= WHAT IS EXPECTED =
Could you set down exactly the lines in the records below between the line holding "TO PPAD/ASPD Sleman IPA (242, 541)" and the line holding "Add Comment (73, 116)", inclusive?

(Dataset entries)
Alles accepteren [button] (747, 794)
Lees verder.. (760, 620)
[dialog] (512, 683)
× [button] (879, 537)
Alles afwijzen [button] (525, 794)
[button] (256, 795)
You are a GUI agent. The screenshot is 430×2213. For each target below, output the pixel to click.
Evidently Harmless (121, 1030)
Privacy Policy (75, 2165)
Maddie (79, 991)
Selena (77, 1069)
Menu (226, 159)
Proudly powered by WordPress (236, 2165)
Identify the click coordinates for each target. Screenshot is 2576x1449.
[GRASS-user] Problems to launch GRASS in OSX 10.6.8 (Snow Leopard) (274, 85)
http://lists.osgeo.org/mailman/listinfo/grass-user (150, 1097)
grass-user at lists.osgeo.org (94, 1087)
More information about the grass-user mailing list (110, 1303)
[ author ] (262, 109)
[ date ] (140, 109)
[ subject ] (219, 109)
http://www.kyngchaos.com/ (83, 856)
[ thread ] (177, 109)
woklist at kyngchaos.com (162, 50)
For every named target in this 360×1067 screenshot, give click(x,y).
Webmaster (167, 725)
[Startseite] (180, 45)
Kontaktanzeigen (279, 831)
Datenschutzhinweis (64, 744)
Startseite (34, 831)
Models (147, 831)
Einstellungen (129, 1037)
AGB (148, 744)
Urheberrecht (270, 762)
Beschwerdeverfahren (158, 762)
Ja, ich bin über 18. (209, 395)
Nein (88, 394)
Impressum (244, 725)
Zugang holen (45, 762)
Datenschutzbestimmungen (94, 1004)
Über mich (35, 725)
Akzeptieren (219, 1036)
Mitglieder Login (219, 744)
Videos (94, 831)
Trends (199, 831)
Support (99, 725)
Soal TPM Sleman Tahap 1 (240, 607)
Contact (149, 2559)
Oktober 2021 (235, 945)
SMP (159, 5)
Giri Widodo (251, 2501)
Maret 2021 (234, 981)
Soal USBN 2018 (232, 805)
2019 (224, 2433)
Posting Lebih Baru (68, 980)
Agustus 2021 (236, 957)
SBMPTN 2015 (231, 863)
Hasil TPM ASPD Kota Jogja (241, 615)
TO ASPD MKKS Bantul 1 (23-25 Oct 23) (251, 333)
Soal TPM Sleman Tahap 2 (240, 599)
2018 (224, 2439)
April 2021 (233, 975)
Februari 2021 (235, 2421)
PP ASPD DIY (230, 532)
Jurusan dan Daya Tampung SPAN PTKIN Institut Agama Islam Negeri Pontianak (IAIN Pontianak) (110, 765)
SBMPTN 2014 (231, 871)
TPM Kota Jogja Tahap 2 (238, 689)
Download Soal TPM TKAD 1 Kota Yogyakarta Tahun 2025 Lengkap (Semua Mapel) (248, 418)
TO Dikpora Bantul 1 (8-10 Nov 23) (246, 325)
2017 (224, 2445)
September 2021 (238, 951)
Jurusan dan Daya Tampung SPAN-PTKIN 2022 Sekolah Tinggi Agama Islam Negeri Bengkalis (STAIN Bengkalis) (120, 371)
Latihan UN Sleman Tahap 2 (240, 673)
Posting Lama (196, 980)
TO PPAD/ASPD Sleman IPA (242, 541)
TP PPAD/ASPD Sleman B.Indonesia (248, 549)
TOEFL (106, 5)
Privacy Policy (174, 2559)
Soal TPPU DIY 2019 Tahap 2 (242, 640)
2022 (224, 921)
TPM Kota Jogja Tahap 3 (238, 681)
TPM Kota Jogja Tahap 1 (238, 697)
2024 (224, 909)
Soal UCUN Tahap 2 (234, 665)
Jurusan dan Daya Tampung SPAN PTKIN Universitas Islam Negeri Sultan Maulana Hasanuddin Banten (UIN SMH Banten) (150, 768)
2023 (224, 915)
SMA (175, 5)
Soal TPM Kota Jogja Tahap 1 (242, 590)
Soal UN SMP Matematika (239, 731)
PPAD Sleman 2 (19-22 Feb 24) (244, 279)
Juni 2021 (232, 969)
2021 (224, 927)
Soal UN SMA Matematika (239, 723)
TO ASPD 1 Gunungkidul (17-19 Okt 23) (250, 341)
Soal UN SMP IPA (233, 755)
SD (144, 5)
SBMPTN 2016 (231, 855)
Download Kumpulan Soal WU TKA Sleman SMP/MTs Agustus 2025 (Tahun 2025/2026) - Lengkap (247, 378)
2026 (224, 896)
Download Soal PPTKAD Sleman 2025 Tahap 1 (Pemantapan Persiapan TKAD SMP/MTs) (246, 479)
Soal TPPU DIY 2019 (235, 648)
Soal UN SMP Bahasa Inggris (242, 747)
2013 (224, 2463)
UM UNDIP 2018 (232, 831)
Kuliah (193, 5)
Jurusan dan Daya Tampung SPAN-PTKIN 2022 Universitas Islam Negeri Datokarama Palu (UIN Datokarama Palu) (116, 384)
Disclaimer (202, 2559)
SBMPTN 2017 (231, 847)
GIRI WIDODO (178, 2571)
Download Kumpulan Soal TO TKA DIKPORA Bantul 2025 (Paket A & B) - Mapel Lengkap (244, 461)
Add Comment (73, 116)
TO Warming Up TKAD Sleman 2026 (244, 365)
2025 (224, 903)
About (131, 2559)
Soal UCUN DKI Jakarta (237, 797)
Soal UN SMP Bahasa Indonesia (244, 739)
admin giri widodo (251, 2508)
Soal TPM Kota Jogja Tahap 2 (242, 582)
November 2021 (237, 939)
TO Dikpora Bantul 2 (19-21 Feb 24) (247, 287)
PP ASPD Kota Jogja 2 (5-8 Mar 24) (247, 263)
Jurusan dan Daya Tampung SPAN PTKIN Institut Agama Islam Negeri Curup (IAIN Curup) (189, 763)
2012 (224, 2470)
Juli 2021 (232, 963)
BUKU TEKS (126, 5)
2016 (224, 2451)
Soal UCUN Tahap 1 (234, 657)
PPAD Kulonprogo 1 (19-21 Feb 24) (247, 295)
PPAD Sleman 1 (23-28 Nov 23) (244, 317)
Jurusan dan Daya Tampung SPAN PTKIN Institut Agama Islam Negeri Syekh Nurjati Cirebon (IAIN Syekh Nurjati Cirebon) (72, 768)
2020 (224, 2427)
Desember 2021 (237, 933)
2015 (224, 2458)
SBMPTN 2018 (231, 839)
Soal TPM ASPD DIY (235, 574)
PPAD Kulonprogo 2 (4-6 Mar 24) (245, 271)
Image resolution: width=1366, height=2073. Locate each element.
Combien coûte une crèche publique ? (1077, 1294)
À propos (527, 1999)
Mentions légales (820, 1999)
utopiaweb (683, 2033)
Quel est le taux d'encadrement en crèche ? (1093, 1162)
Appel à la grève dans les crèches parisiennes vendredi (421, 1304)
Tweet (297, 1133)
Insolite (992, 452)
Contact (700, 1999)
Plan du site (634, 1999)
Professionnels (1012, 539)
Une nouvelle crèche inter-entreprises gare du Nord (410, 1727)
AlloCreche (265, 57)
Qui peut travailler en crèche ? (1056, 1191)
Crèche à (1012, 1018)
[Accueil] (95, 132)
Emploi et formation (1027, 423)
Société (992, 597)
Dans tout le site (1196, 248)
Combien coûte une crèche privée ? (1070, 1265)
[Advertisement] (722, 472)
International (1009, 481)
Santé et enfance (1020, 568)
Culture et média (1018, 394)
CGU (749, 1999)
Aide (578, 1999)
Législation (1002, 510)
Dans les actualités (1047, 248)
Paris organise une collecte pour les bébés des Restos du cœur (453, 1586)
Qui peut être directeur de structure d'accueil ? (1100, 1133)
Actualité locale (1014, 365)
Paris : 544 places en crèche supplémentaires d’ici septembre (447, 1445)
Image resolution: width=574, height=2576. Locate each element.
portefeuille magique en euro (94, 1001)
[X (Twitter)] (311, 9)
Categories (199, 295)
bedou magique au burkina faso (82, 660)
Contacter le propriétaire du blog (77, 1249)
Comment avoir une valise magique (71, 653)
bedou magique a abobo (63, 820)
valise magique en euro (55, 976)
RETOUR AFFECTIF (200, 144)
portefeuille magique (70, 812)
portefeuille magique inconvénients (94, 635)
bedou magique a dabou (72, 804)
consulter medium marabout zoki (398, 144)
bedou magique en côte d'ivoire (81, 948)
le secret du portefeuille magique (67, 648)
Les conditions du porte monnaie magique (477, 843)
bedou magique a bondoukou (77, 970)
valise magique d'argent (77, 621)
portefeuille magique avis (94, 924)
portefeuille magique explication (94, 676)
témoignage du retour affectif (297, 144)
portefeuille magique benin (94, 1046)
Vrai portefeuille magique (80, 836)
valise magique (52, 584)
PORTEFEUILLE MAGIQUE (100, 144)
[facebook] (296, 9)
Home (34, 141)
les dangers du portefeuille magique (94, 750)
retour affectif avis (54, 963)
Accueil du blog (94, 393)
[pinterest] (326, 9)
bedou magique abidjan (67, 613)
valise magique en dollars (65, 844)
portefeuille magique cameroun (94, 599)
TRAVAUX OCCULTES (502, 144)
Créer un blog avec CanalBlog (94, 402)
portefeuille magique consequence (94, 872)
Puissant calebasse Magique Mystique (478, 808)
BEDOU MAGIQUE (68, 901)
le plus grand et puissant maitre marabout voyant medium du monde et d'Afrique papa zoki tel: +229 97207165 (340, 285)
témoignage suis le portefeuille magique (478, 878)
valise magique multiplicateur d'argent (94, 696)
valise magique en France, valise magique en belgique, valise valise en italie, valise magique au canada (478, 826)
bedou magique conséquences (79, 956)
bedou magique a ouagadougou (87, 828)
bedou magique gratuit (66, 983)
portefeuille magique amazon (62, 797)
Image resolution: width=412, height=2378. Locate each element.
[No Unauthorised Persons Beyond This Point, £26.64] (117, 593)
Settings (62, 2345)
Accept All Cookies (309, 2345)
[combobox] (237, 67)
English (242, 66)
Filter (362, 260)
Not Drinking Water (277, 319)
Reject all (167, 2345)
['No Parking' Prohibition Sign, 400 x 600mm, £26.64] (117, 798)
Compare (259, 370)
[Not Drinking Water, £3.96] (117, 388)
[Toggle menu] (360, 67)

= WRITTEN ANSWER =
TO PPAD/ASPD Sleman IPA (242, 541)
TP PPAD/ASPD Sleman B.Indonesia (248, 549)
TOEFL (106, 5)
Privacy Policy (174, 2559)
Soal TPPU DIY 2019 Tahap 2 (242, 640)
2022 (224, 921)
TPM Kota Jogja Tahap 3 (238, 681)
TPM Kota Jogja Tahap 1 (238, 697)
2024 (224, 909)
Soal UCUN Tahap 2 (234, 665)
Jurusan dan Daya Tampung SPAN PTKIN Universitas Islam Negeri Sultan Maulana Hasanuddin Banten (UIN SMH Banten) (150, 768)
2023 (224, 915)
SMA (175, 5)
Soal TPM Kota Jogja Tahap 1 (242, 590)
Soal UN SMP Matematika (239, 731)
PPAD Sleman 2 (19-22 Feb 24) (244, 279)
Juni 2021 (232, 969)
2021 (224, 927)
Soal UN SMA Matematika (239, 723)
TO ASPD 1 Gunungkidul (17-19 Okt 23) (250, 341)
Soal UN SMP IPA (233, 755)
SD (144, 5)
SBMPTN 2016 (231, 855)
Download Kumpulan Soal WU TKA Sleman SMP/MTs Agustus 2025 (Tahun 2025/2026) - Lengkap (247, 378)
2026 (224, 896)
Download Soal PPTKAD Sleman 2025 Tahap 1 (Pemantapan Persiapan TKAD SMP/MTs) (246, 479)
Soal TPPU DIY 2019 (235, 648)
Soal UN SMP Bahasa Inggris (242, 747)
2013 (224, 2463)
UM UNDIP 2018 (232, 831)
Kuliah (193, 5)
Jurusan dan Daya Tampung SPAN-PTKIN 2022 Universitas Islam Negeri Datokarama Palu (UIN Datokarama Palu) (116, 384)
Disclaimer (202, 2559)
SBMPTN 2017 (231, 847)
GIRI WIDODO (178, 2571)
Download Kumpulan Soal TO TKA DIKPORA Bantul 2025 (Paket A & B) - Mapel Lengkap (244, 461)
Add Comment (73, 116)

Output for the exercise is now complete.